We have certain contingent obligations related to our Senior Notes and Tax-Exempt Bonds. Holders may require us to repurchase their Senior Notes and Tax-Exempt Bonds if a fundamental change occurs. Under the taxable note indentures, a Change of Control Offer to purchase the Bonds at a purchase price in cash equal to 101% of the principal amount of the Notes would need to be made if (a) a Change of Control (“CoC”) occurs and (b) the Notes are downgraded by either Rating Agency on any date during the period commencing 60 days prior to the consummation of such CoC and ending 60 days following consummation of such CoC. Under the tax-exempt indentures, a Change of Control Offer to purchase the Bonds at a purchase price in cash equal to 101% of the principal amount of the Notes would need to be made, if, inter alia, the long-term credit rating on the tax-exempt bonds is lower than the rating on the Bonds immediately prior to such transaction.
For specific criteria related to the redemption features of the Senior Notes and Tax-Exempt Bonds, see Item 8. Financial Statements And Supplementary Data — Note 16. Consolidated Debt of our 2020 Annual Report on Form 10-K.
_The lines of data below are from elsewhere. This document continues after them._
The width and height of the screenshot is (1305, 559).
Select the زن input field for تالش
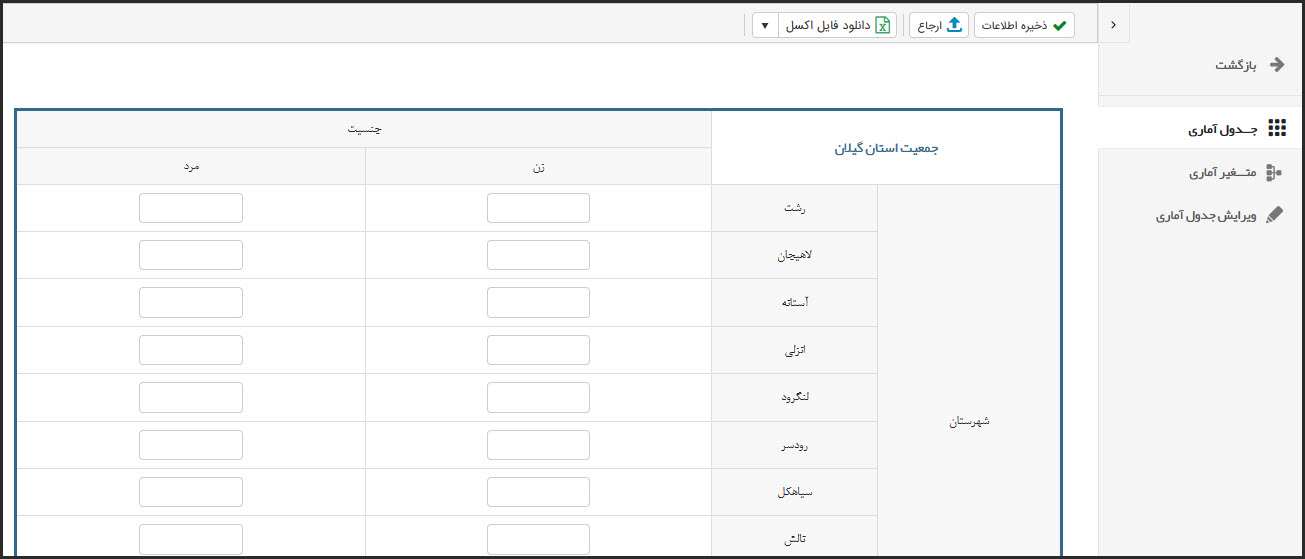538,539
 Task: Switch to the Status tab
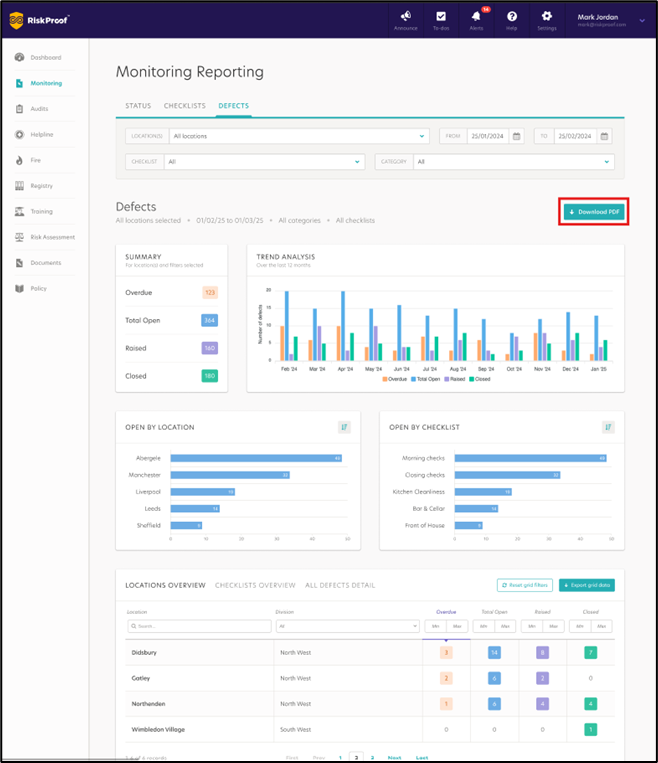click(138, 106)
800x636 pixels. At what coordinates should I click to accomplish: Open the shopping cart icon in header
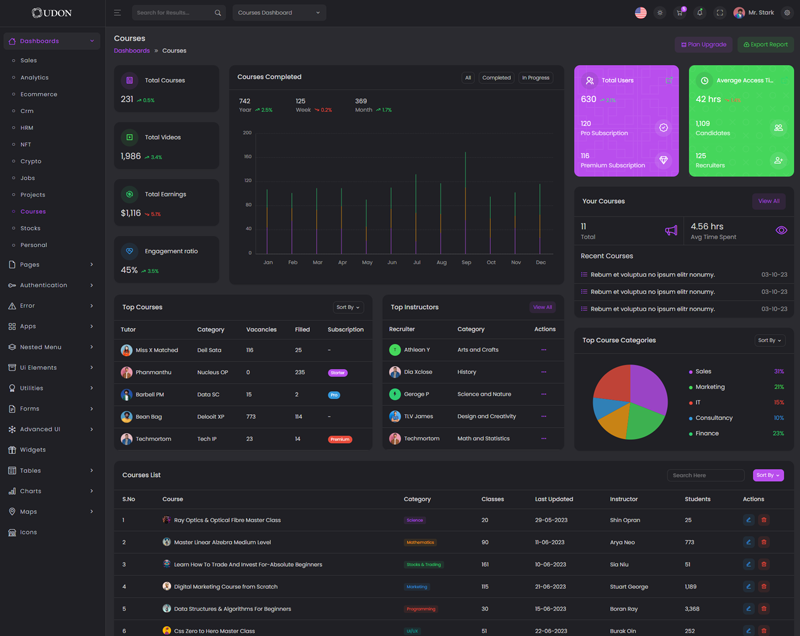pos(680,13)
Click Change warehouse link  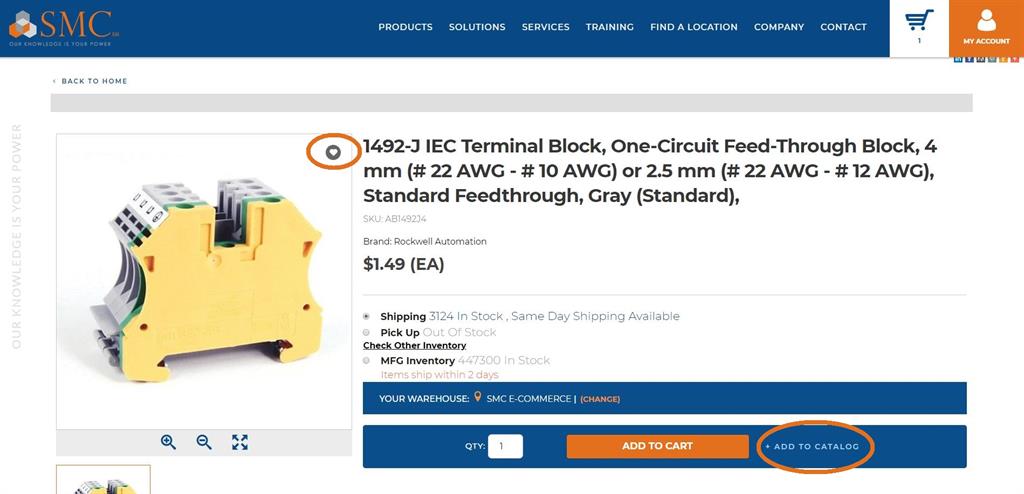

We have issued or are party to guarantees and related contractual support obligations undertaken pursuant to agreements to construct and operate waste and energy facilities. For some projects, such performance guarantees include obligations to repay certain financial obligations if the project revenue is insufficient to do so, or to obtain or guarantee financing for a project. With respect to our businesses, we have issued guarantees to municipal clients and other parties that our subsidiaries will perform in accordance with contractual terms, including, where required, the payment of damages or other obligations. Additionally, damages payable under such guarantees for our WtE facilities could expose us to recourse liability on project debt. If we must perform under one or more of such guarantees, our liability for damages upon contract termination would be reduced by funds held in trust and proceeds from sales of the facilities securing the project debt and is presently not estimable. Depending upon the circumstances giving rise to such damages, the contractual terms of the applicable contracts, and the contract counterparty’s choice of remedy at the time a claim against a guarantee is made, the amounts owed pursuant to one or more of such guarantees could be greater than our then-available sources of funds. To date, we have not incurred material liabilities under such guarantees.

We have entered into certain guarantees of performance in connection with our recent divestiture activities. Under the terms of the arrangements, we guarantee performance should the guaranteed party fail to fulfill its obligations under the specified arrangements.